Het subsidiaire verweer van [appellante] dat er een nieuwe huurovereenkomst is ontstaan, aangezien Thuisvester niet heeft verhinderd dat de sleutels van de woning aan [appellante] werden teruggegeven nadat de sluiting van de woning was geëindigd, gaat niet op. De teruggave van de sleutels van de woning door een medewerker van de gemeente, ook al is dat gebeurd in het bijzijn van een consulent sociaal beheer van Thuisvester, kan niet worden beschouwd als een aanbod van Thuisvester tot het sluiten van een nieuwe huurovereenkomst. Bovendien vond de teruggave van de sleutels plaats nadat Thuisvester de huurovereenkomst buitengerechtelijk had ontbonden. Onder die omstandigheden kan [appellante] er niet gerechtvaardigd op hebben vertrouwd dat er een nieuwe huurovereenkomst met Thuisvester tot stand was gekomen. [appellante] verbleef dan ook zonder recht of titel in de woning.
Slotsom
3.12.
Gezien het vorenstaande acht het hof voorshands met voldoende mate van zekerheid aannemelijk dat het door [appellante] in een bodemprocedure te voeren verweer tegen een gevorderde ontruiming niet zal slagen. Dit betekent dat de grieven 1 tot en met 6 falen.
De vordering van Thuisvester is derhalve in eerste aanleg terecht toegewezen, zodat [appellante] in eerste aanleg ook terecht in de proceskosten is veroordeeld. Grief 7 faalt derhalve eveneens. Het bestreden vonnis dient te worden bekrachtigd.
Proceskosten
3.13.
[appellante] zal, als de in het ongelijk gestelde partij, worden veroordeeld in de kosten van het geding in hoger beroep, incl. nakosten. Het hof past tarief II toe, voor zaken van onbepaalde waarde. Dit tarief is in hoger beroep € 894,- per punt x 3 punten (1 voor memorie van antwoord en 2 voor pleidooi, derhalve € 2.682,-).
Het hof zal de gevorderde nakosten begroten op € 131,- indien geen betekening plaatsvindt, dan wel op € 199,- vermeerderd met de explootkosten indien niet binnen veertien dagen na de datum van dit arrest is voldaan aan de bij dit arrest uitgesproken kostenveroordeling en betekening van dit arrest heeft plaatsgevonden.

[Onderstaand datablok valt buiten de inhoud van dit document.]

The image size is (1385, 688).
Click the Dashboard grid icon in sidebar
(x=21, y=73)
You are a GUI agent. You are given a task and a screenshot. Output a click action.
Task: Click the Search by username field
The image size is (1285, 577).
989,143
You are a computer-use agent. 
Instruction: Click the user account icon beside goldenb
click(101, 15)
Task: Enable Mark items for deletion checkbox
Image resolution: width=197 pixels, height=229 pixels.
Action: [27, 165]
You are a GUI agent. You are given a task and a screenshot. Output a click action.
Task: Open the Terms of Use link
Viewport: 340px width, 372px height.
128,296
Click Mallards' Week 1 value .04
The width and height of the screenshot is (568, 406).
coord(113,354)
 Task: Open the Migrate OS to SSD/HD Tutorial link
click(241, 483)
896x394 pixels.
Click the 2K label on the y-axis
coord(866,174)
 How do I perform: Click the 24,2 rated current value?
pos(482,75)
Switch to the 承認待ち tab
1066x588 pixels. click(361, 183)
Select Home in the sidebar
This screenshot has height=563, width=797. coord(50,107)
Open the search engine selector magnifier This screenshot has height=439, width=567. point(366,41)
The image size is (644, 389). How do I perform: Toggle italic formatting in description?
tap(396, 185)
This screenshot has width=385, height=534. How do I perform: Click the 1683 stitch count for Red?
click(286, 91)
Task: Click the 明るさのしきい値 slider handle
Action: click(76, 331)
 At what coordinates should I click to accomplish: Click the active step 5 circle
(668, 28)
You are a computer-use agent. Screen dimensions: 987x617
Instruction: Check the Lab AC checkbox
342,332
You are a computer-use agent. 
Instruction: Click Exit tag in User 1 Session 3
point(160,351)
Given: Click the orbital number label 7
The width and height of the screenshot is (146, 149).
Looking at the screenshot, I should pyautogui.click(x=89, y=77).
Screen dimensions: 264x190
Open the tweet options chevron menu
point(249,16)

De gevorderde wettelijke rente over de proceskostenveroordeling, waartegen geen verweer is gevoerd, zal eveneens worden toegewezen.

4.De uitspraak

Het hof:
bekrachtigt het vonnis waarvan beroep;
veroordeelt [appellante] in de proceskosten van het hoger beroep, welke kosten tot op heden aan de zijde van Thuisvester worden begroot op € 718,- aan verschotten en op € 2.682,- aan salaris advocaat, en voor wat betreft de nakosten op € 131,- indien geen betekening plaatsvindt, dan wel op € 199,- vermeerderd met de explootkosten, indien niet binnen veertien dagen na de datum van dit arrest is voldaan aan de bij dit arrest uitgesproken kostenveroordeling en betekening van dit arrest heeft plaatsgevonden;
bepaalt dat deze bedragen binnen veertien dagen na de dag van deze uitspraak moeten zijn voldaan, te vermeerderen met de wettelijke rente als bedoeld in artikel 6:119 BW vanaf het einde van voormelde termijn tot aan de dag der voldoening.
Dit arrest is gewezen door mrs. J.W. van Rijkom, P.P.M. Rousseau en J.J. Minnaar en is in het openbaar uitgesproken door de rolraadsheer op 30 augustus 2016.